Noting the many clearances, reports and reminders pilots need in a flight he asks.

‘Why hasn’t this need been recognised? The need for mental, cognitive assistance should be recognised during the design of the cockpit. Why don’t we build in devices to help the crew? Instead, we force them to improvise, to tape notes here and there, or even to wedge pieces of paper at the desired locations, all to act as memory aids. The crew needs external information, knowledge in the world, to aid them in their tasks. Surely we can develop better aids than empty coffee cups?’

‘The principle here is that people are good at the high-level supervision, so let them do it. Machines are good at precise, accurate control, so let them do that.’

Pride and prejudice: why we tolerate poor design

Any pilot who has talked frankly with others will have a list of terrible aircraft features; the coat-hanger material door latches on the Piper PA-38 Tomahawk, the groin-grabbing throttle on early Jabirus, the wall-like instrument panels of high-performance Cessna singles. Then there are, even in 2015, turbine engines that can still be hot-started due to manual ignition controls, console-mounted trackballs that can be a long reach away and cabin pressure alerts that sound like take-off configuration warnings. If ever these alerts go off they will do so at the precise time when oxygen-starved aircrew are at the greatest risk of confusion.

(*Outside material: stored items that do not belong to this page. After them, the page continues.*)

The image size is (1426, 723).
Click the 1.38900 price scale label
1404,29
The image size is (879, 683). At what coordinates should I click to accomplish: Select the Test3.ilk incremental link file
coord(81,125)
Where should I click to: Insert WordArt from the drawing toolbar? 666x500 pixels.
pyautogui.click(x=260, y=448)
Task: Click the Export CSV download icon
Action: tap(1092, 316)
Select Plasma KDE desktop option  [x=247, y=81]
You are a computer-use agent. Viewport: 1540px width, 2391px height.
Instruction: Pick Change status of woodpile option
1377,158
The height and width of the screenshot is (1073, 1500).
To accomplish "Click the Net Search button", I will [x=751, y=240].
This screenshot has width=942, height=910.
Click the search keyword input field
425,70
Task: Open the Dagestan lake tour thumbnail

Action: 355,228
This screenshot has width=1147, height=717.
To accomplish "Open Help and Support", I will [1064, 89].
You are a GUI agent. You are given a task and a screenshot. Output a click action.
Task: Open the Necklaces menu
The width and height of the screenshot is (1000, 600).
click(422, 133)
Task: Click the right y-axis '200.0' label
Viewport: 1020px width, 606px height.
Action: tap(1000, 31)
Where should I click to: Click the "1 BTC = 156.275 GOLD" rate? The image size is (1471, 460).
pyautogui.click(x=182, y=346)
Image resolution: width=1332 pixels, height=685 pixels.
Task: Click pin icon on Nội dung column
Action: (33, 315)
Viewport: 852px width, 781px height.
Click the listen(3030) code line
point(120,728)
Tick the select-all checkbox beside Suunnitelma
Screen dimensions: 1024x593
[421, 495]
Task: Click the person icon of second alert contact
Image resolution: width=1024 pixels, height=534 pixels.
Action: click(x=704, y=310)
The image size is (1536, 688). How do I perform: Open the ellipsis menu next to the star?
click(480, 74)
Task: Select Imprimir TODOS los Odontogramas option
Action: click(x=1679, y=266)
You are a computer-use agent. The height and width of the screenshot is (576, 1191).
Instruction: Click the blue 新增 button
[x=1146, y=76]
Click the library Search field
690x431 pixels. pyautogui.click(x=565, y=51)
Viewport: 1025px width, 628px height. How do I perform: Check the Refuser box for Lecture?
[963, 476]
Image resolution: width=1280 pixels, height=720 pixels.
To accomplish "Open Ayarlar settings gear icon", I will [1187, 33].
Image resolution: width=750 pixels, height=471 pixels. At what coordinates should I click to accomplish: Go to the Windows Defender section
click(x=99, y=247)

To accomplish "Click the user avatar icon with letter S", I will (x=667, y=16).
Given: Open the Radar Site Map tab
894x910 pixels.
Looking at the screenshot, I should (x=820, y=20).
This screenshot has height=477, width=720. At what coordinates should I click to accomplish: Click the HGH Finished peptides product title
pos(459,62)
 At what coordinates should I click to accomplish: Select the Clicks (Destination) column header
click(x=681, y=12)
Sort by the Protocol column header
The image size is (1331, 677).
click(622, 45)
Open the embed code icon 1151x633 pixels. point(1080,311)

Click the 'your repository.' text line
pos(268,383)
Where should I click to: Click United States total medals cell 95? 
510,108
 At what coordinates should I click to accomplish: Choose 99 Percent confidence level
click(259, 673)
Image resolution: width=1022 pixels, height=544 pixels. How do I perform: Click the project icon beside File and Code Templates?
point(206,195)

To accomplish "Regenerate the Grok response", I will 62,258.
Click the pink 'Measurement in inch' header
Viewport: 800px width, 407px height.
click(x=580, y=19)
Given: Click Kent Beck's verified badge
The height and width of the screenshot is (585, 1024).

Pride and commitment, often cited as vital pilot virtues, may be part of the reason these horrors persist.

Norman takes a systems approach. ‘One of the things that stands out when talking to designers and long-term users of poorly designed systems is that these people take great pride in their skills. They had to go through great difficulties to master the system, and they are rightfully proud of having done so. That, by itself, is all right. The problem is that the difficulties become a test of the person or group. Then, rather than ease the situation for the next people, it is used as a sort of initiation rite. The hardy survivors of the experience claim to share a common bond and look with disdain upon those who have not been through the same rites. They share horror stories with one another.’

Norman argues people who have already mastered a bad system end up with a vested interest in its continuation.

‘“Tough,” they will say (or maybe just think to themselves). “It is supposed to be difficult, it is how we separate those with ability from those without. Besides, all of us had to spend a lot of time learning it, losing a lot of work along the way, so why shouldn’t you?”’

A better way

Norman argues that automation has been designed without regard to interaction with humans.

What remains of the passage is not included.